Directions => Rewrite the lines from the one containing "At what coordinates" down to the one containing "[x=547, y=308]", changing every "screenshot" to "image" and leaving all else as it is. Give only those lines, and leave out the pictures.

— start Dataset entries —

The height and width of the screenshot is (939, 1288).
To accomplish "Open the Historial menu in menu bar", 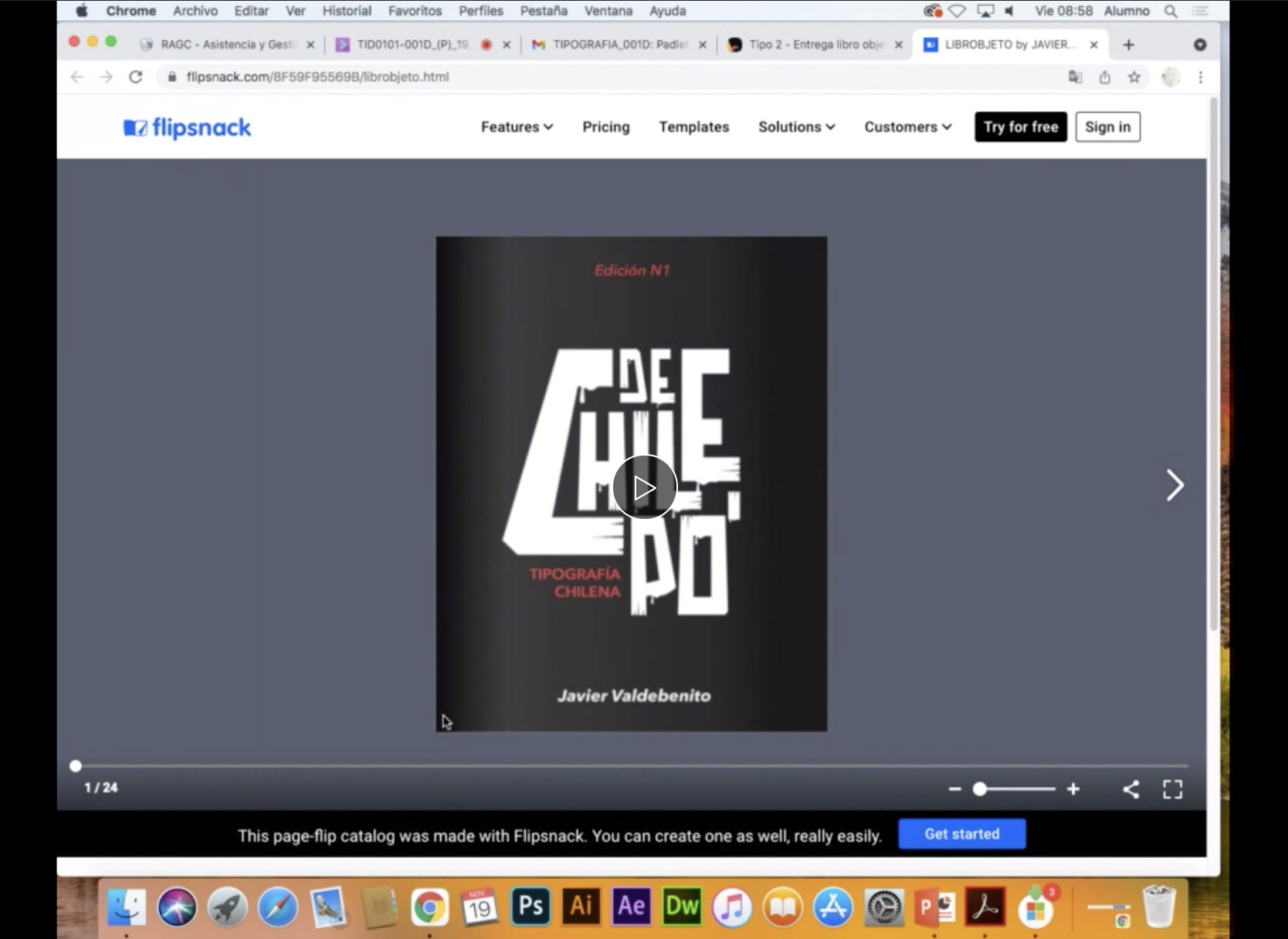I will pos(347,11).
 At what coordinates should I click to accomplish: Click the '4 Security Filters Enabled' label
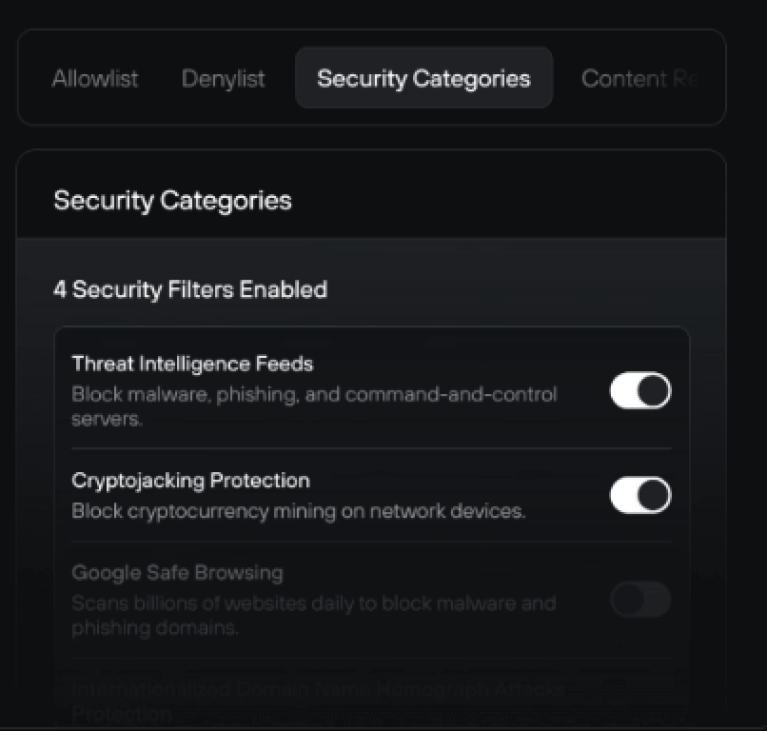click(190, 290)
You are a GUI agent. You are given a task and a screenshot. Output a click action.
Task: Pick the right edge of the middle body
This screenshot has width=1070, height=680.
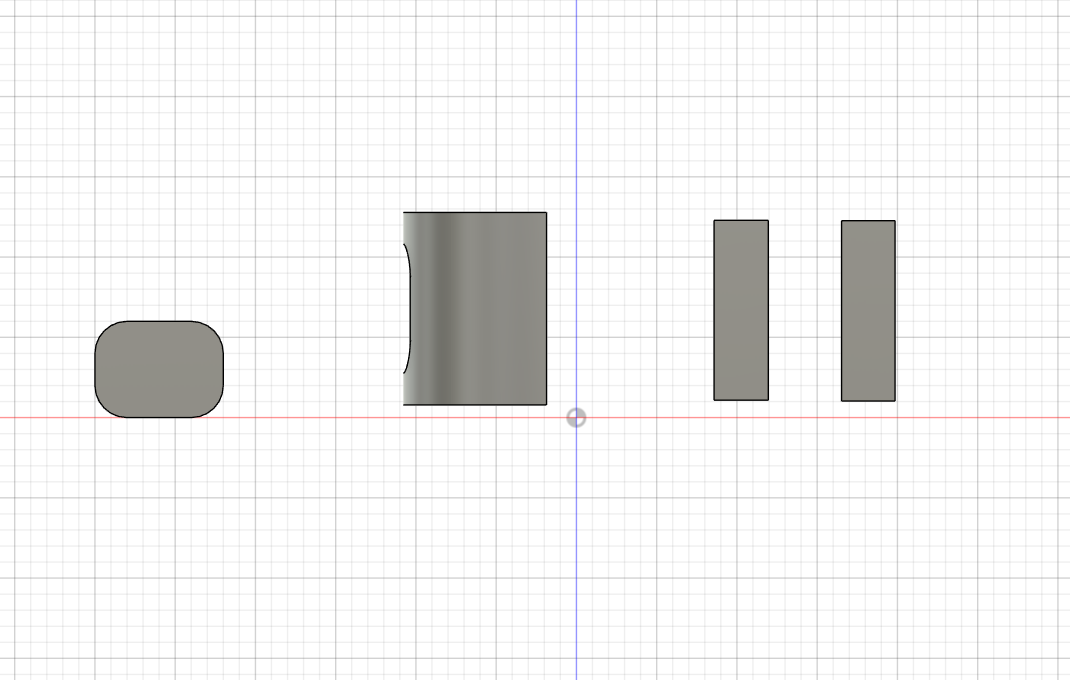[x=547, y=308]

— end Dataset entries —
— start Dataset entries —

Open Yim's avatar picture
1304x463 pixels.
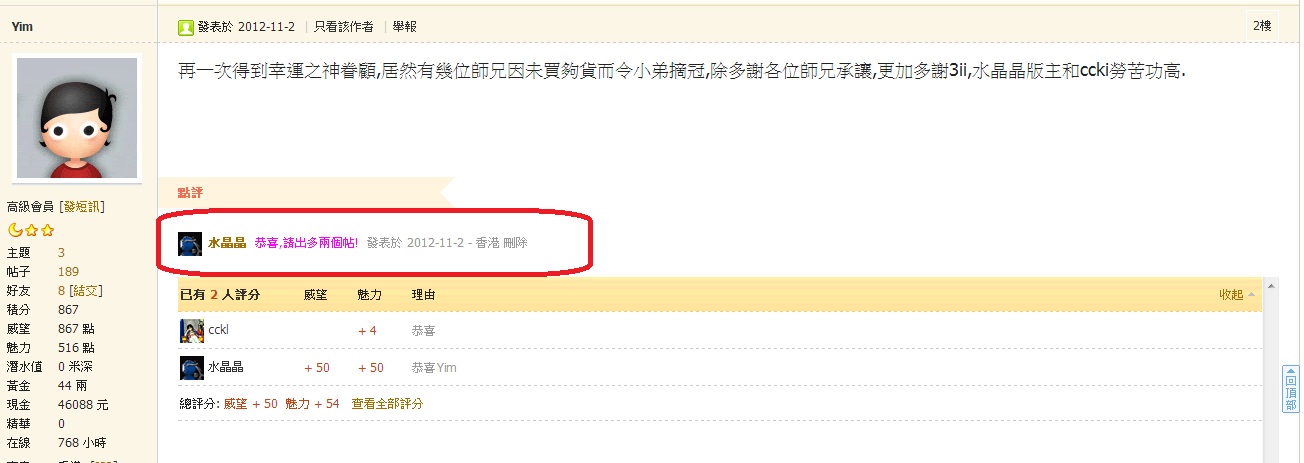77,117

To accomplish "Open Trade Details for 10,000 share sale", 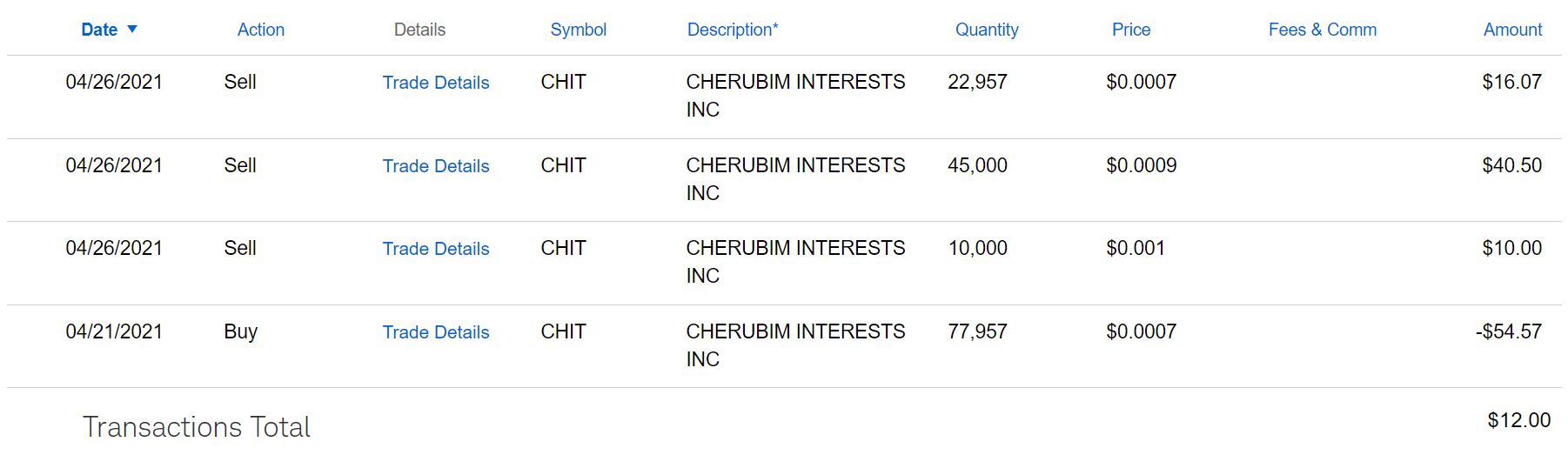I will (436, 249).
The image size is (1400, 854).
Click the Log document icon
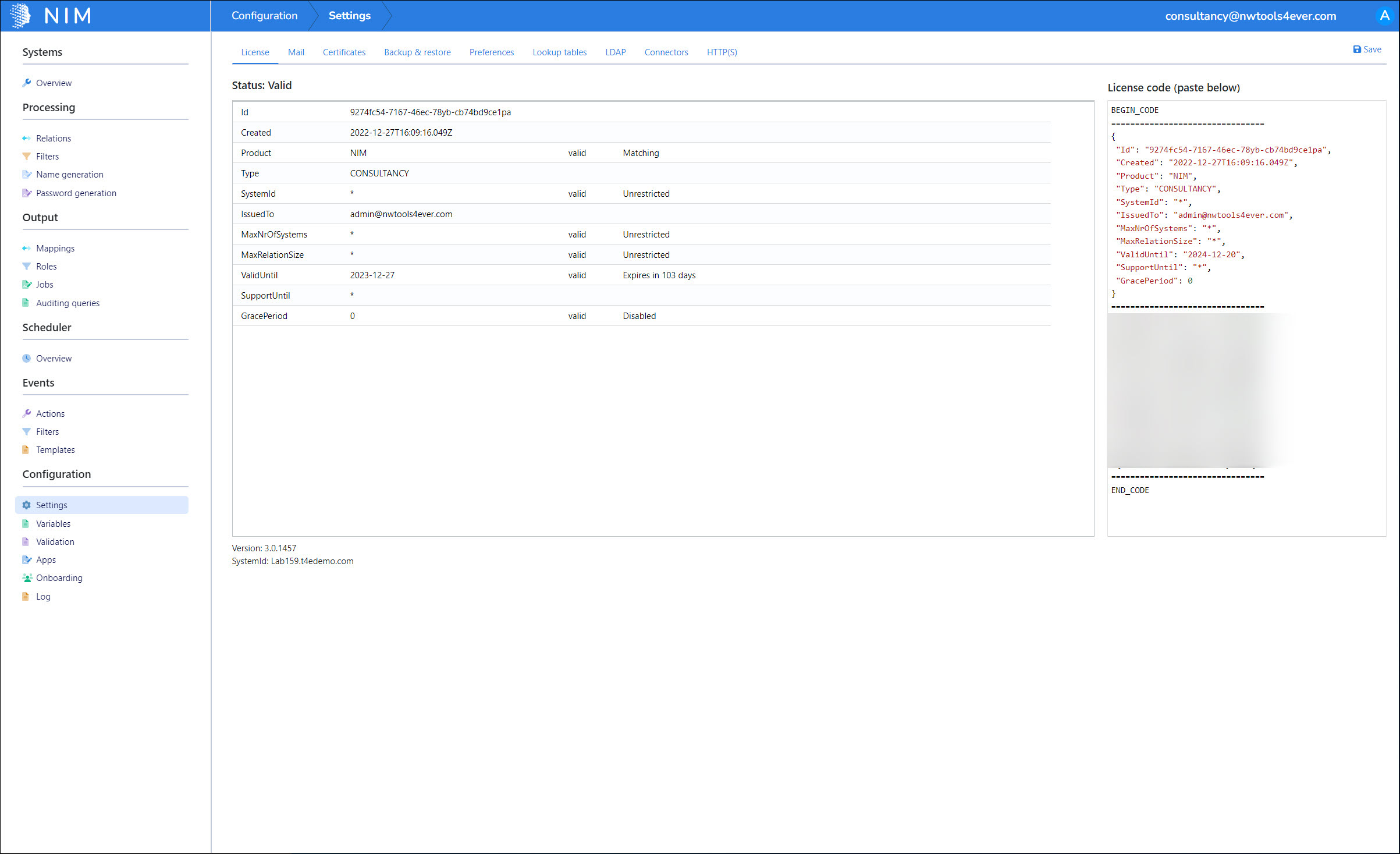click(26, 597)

— end Dataset entries —
— start Dataset entries —

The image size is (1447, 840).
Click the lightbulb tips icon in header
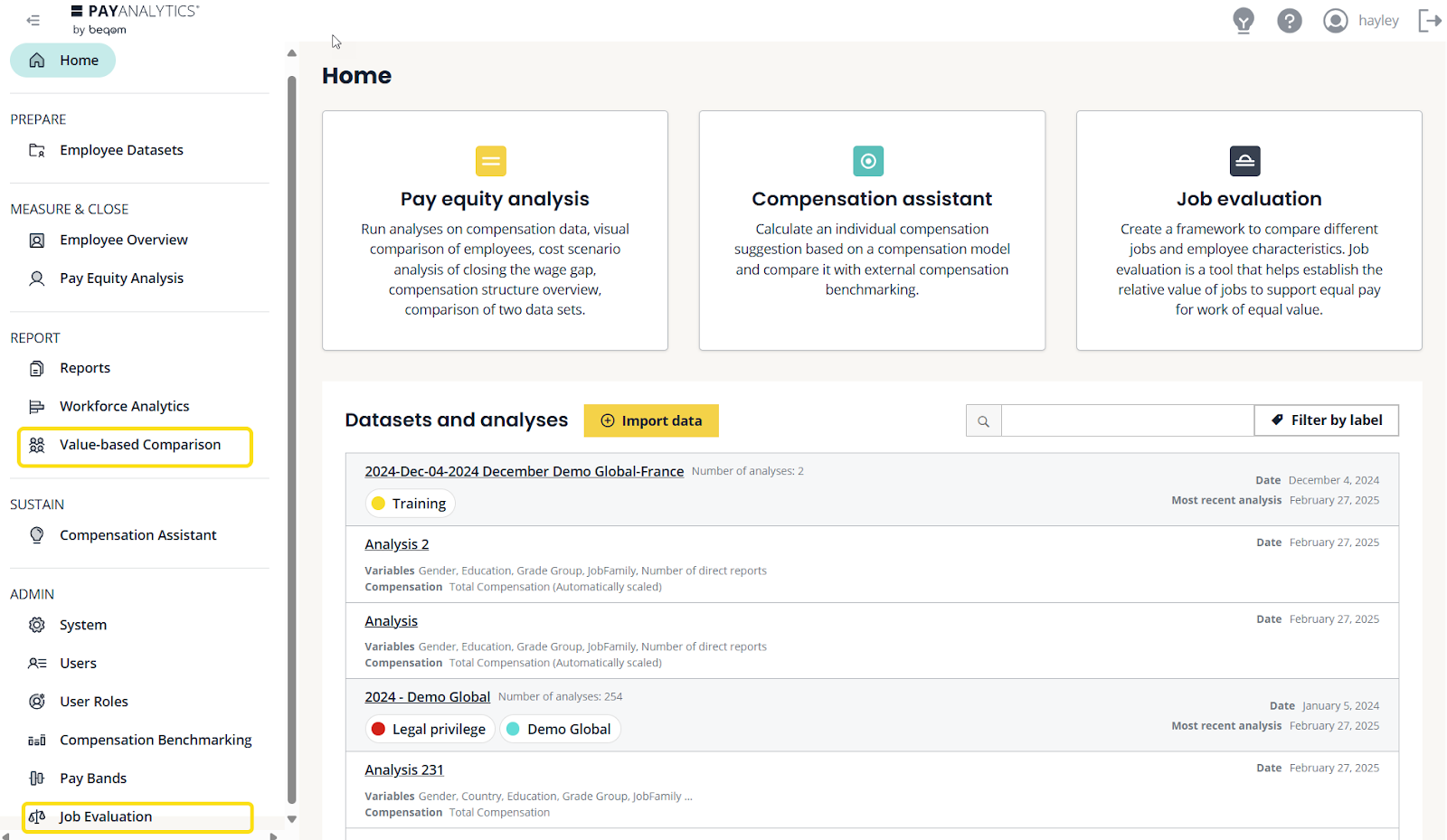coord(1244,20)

— end Dataset entries —

Exercise response =>
 At what coordinates should I click to accomplish: Click the '4 Security Filters Enabled' label
click(190, 290)
You are a GUI agent. You are given a task and a image. Output a click action.
Task: Pick the right edge of the middle body
This image has width=1070, height=680.
[x=547, y=308]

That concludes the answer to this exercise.